── Document excerpt ──

Most people have heard of “farm to table,” a local food movement aimed at delivering high quality, fresh ingredients straight to consumers (often at restaurants). In coastal communities bordering the Gulf of Mexico, a new movement is taking shape: Gulf to Table.
Along the Emerald Coast, restaurants, anglers, and the Tourism Development Department have teamed up to launch Gulf to Table as a nationally-recognized regional staple. The concept is simple: professional fishermen and women bring their catches to the docks, where chefs prepare them to order for seafood-loving customers. Moreover, visitors and locals alike can catch their own fish and bring them directly to participating restaurants, to be cooked and served immediately.
In order to fully launch the Gulf to Table campaign, I headed out on a fishing charter with a group of travel writers and bloggers. Our goal: to catch enough fish to eat for lunch.
We set off bright and early, dawn breaking as we hopped on a charter boat with Captain Jarvis and his deckhand, Kevin. Though the sun was peeking out behind a bank of clouds, a stiff breeze created choppy waves that we crashed against as land disappeared behind us. For nearly an hour we motored steadily along, watching the gulls, pelicans, and seabirds soar through the air. When we stopped, our trusty deckhand immediately strung up the sturdy fishing poles with bait. As the local of the group, I stepped up to the pole first, letting the line from the reel zip towards the bottom. When I felt a slowing of the drag I clicked a lever to stop its descent. Then I waited.
Not for long though! Only a few seconds passed before I felt the inkling of a fish at the end of my line. In another moment my rod bent sharply towards the water, and I leaned back, reeling as fast as I could against the sudden weight. I had never caught a fish in such deep water before, and with difficulty I pulled the rod up, reeled quickly, pulled up again, reeled, pulled, and reeled again. The wobbling of the boat made me unsteady, and I tried to brace my feet against the low walls of the boat. Kevin was behind me as I finally lurched the fish over the bow, coming face to face with the toothy mouth of a Triggerfish. Mine was too small to keep, so we threw it back into the waves.
I broke the ice, and soon we were all catching fish. Some we would use for bait for larger fish, others we would eat as soon as we made it back to the harbor.
The ultimate quarry of the morning though were the giant Amberjack. Known as the donkeys of the sea, they are famous for their sharp tugs when caught. My arms were already feeling a little sore, but as we arrived at a new location I took my place in a corner of the boat, hoping I’d soon feel the weight of this new fish species.

───
── Entries supplied ──

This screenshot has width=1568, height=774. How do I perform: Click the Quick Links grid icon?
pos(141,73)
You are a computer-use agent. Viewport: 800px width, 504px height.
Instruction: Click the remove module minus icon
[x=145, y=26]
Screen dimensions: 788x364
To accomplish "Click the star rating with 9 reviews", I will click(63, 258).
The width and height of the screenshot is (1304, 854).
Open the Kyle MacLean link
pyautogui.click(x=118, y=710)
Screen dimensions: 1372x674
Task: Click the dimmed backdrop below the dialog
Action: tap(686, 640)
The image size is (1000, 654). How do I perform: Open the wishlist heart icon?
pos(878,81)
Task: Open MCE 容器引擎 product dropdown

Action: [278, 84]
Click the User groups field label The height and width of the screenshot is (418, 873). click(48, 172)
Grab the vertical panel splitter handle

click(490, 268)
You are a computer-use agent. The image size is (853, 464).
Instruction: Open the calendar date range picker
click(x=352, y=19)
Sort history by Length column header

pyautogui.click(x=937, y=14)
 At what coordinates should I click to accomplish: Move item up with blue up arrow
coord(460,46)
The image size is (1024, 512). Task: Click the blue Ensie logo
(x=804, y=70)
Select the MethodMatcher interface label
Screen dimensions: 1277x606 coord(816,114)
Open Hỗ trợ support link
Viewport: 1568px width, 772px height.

───

* Exercise requirements:
1: Reproduce the Gulf to Table passage word for word, from "In order to" to "Then I waited.".
2: For each statement, say yes or no to whether the Gulf to Table passage supports it, and quote the words that settle it: (a) The charter boat traveled for nearly an hour before stopping to fish. (b) The first Triggerfish caught on the trip was kept to eat. (c) Amberjack are known as the donkeys of the sea.
Rely only on the Gulf to Table passage for your answers.

* Answers to the tasks:
1:
In order to fully launch the Gulf to Table campaign, I headed out on a fishing charter with a group of travel writers and bloggers. Our goal: to catch enough fish to eat for lunch.
We set off bright and early, dawn breaking as we hopped on a charter boat with Captain Jarvis and his deckhand, Kevin. Though the sun was peeking out behind a bank of clouds, a stiff breeze created choppy waves that we crashed against as land disappeared behind us. For nearly an hour we motored steadily along, watching the gulls, pelicans, and seabirds soar through the air. When we stopped, our trusty deckhand immediately strung up the sturdy fishing poles with bait. As the local of the group, I stepped up to the pole first, letting the line from the reel zip towards the bottom. When I felt a slowing of the drag I clicked a lever to stop its descent. Then I waited.

2:
(a) Yes: "For nearly an hour we motored steadily along"
(b) No: "Mine was too small to keep, so we threw it back into the waves."
(c) Yes: "Known as the donkeys of the sea"